**Task requirements**
Reproduce the passage from the architecture project roundup below word for word, starting at "This week, we're" up to and including "and our readers.".

**Document excerpt**
-- BEGIN --

This week, we're sharing projects from Dallas to New Delhi, the Czech Republic to Newport Beach, and Warsaw to New York, with stops in between. In addition to the projects that we give more detailed coverage, we like to highlight some of the work that architecture firms share with us every day through the Project Gallery—the user-generated portion of our site. So far, we have more than 14,000 projects, most of which were directly uploaded by firms to share with us and our readers.
In this weekly roundup, we showcase some of the coolest new projects to be added to the gallery—thanks to architects like you.
"The design of Spechts’ Dallas house was driven by the desire to blur the lines between inside and outside while providing a sense of privacy and seclusion from the street and surrounding neighborhood, at the homeowners request. Its design is influenced by strategies common to classic Dallas modern homes of the 1950’s and ‘60’s."
"The colourful and unique objects of the brands represented here are displayed in subdued light and set against an unobtrusive, rather minimalist background. There are many subtle references to nature in the design: ample use has been made of various shades of wood, such as oak and plywood, nuances of grey and white, and concrete."
This concept proposal expands "on the idea of a “bazaar” as an architectural typology with a long history and tradition, the concept inherited the idea of repetitive domes as an organizational structure, within which vendors would have individual kiosks. The morphology of the domes modulated throughout the site, resulting in subtly varying sky lighting and elevations."
"The rhythm of the deeply recessed full-height windows, which are encased in angled, weathered, metal frames, echoes the cast-iron façade of the nearby Cary Building, an 1857 Italian Renaissance Revival structure. The floor-to-ceiling window walls are positioned to optimize views while maintaining privacy for residents. The protruding panels are angled to provide shading inside the building and, on the outside, changing patterns of light and shadow."

-- END --

**Material**
-- BEGIN --

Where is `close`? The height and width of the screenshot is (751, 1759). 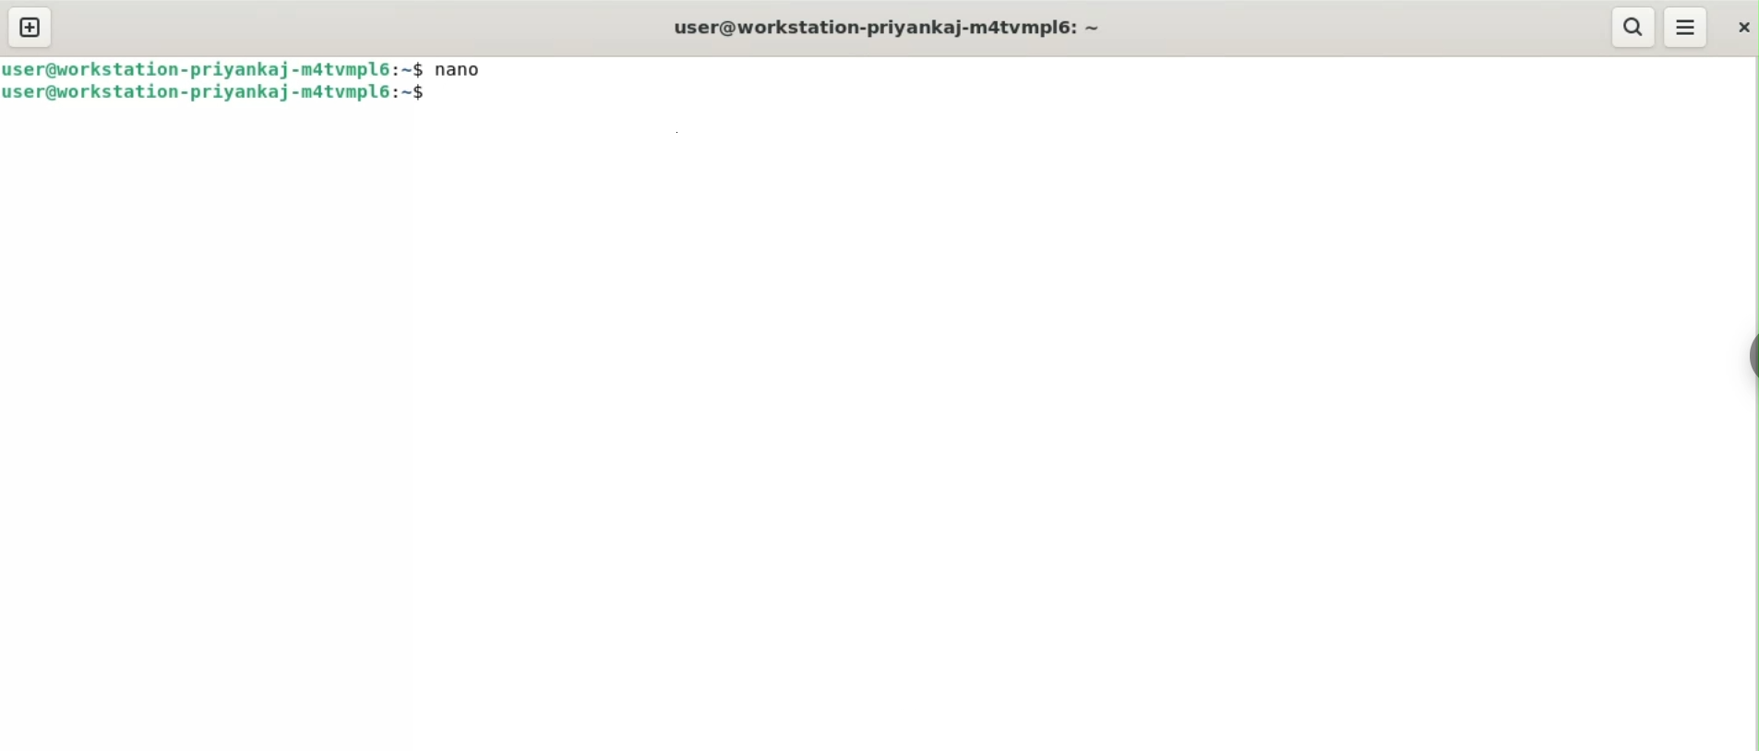
close is located at coordinates (1737, 28).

-- END --

**Full answer**
This week, we're sharing projects from Dallas to New Delhi, the Czech Republic to Newport Beach, and Warsaw to New York, with stops in between. In addition to the projects that we give more detailed coverage, we like to highlight some of the work that architecture firms share with us every day through the Project Gallery—the user-generated portion of our site. So far, we have more than 14,000 projects, most of which were directly uploaded by firms to share with us and our readers.